E proprio sul supporto cinese a queste nuove sanzioni sul petrolio, da Corea del Sud e Stati Uniti arrivano pesanti accuse sul fatto che Pechino stia in realtà eludendo le imposizioni delle Nazioni Unite. Alcune foto scattate da satelliti spia statunitensi e pubblicate dal sito sudcoreano Chosun Ilbo mostrano, infatti, petroliere cinesi che si affiancano a navi cisterna nordcoreane per effettuare il trasbordo di greggio. Il tutto sarebbe avvenuto almeno 30 volte da ottobre, cioè dall’inizio del taglio ufficiale alle esportazioni di petrolio e prima dell’approvazione delle ultime sanzioni di dicembre proposte dagli Stati Uniti e approvate dal Consiglio di Sicurezza. Il mercantile nordcoreano coinvolto nella vicenda e fotografato il 19 ottobre è il “Ryesonggang 1”. Il tutto in violazione della risoluzione del Consiglio di Sicurezza numero 2375 adottata dopo il test della prima bomba all’idrogeno del 3 settembre di quest’anno. Il quotidiano sudcoreano che ha pubblicato le immagini ritiene che non ci sia in realtà una vera e propria strategia del governo cinese, ma esista una sorta di placet di Pechino affinché questo contrabbando avvenga. Il tutto sia per accordi con la Corea del Nord, sia per evitare che quest’ultima rimanga effettivamente senza petrolio e incapace di sopravvivere al rigido inverno della regione asiatica. Non va dimenticato, infatti, che la Cina ha effettivamente ridotto drasticamente i traffici commerciali ed economici con il territorio nordcoreano e i dati ufficiali delle dogane cinesi dimostrano come già a novembre non vi sia stato alcun invio di petrolio. Le nuove sanzioni lascano, infatti, la possibilità di un invio di 500mila barili di petrolio.

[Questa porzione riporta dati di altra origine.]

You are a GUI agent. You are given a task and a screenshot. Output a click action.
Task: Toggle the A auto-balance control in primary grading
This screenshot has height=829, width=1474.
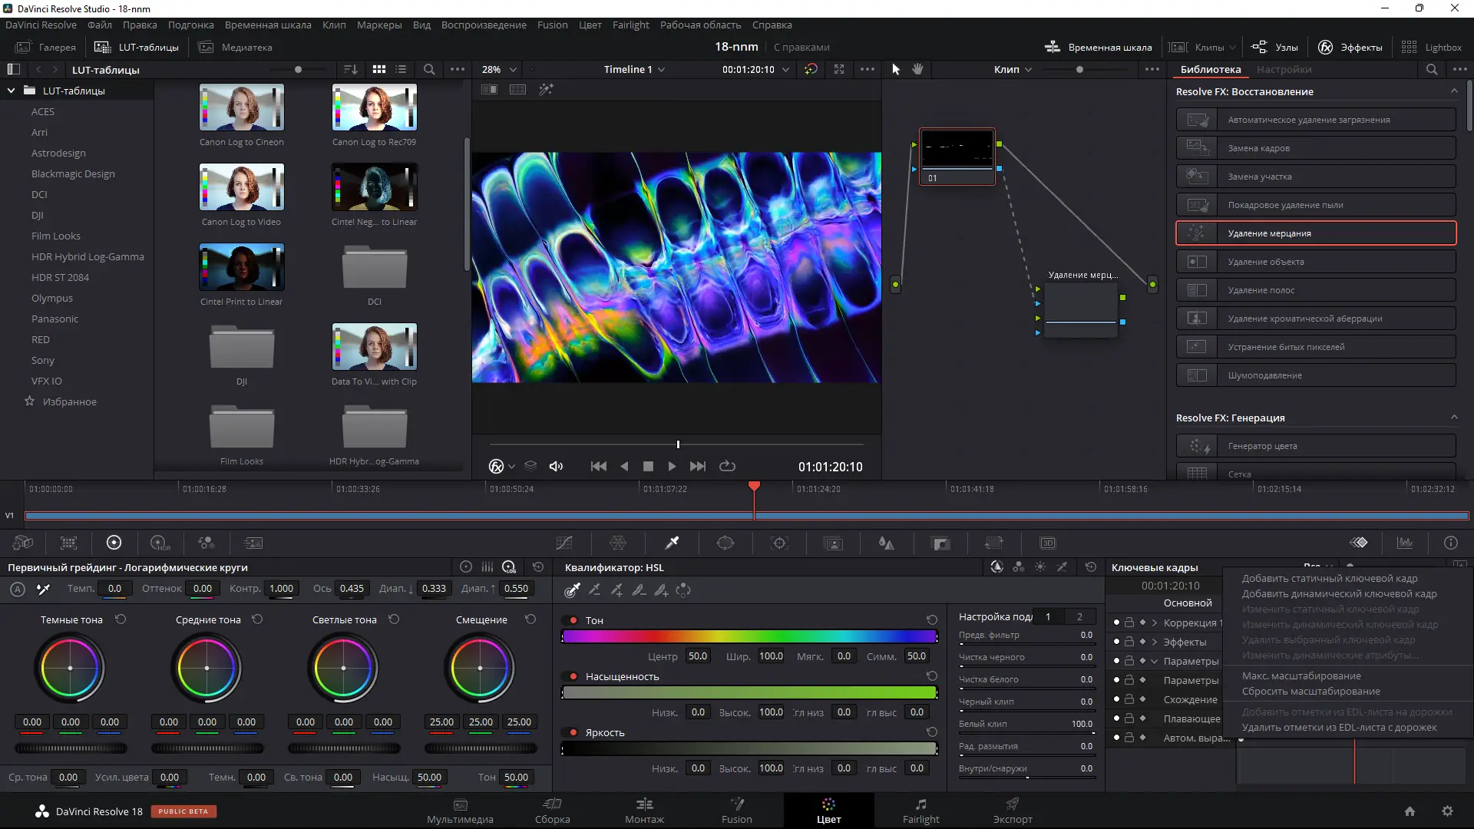tap(16, 590)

Pechino si è difesa negando ogni coinvolgimento nella vicenda. Il portavoce del ministero degli Esteri, Hua Chunying, ha dichiarato di non essere a conoscenza delle foto satellitari diffuse dal Chosun Ilbo, pubblicate anche dal sito del Tesoro degli Stati Uniti, ma ha anche ricordato che soltanto gli scambi tra le navi esplicitamente elencate nelle sanzioni costituirebbe una violazione delle misure punitive. Alla richiesta di maggiori informazioni sul fatto che navi cinesi fornissero effettivamente petrolio di contrabbando alle navi della Corea del Nord, il portavoce del ministero della Difesa cinese, Ren Guoqiang ha invece ribadito che la Cina sta applicando pienamente le sanzioni volute dalle Nazioni Unite e ha negato qualsiasi traffico fra navi cinesi e nordcoreane. “La situazione che avete menzionato non esiste assolutamente”, ha concluso Ren. Smentite categoriche che tuttavia non contraddicono le immagini satellitari le quali, al contrario, hanno avuto forte eco specialmente in Corea del Sud, che reagito in maniera dura alla pubblicazione delle foto rimarcando il fatto che questo commercio illegale sia sorto immediatamente dopo l’approvazione delle sanzioni.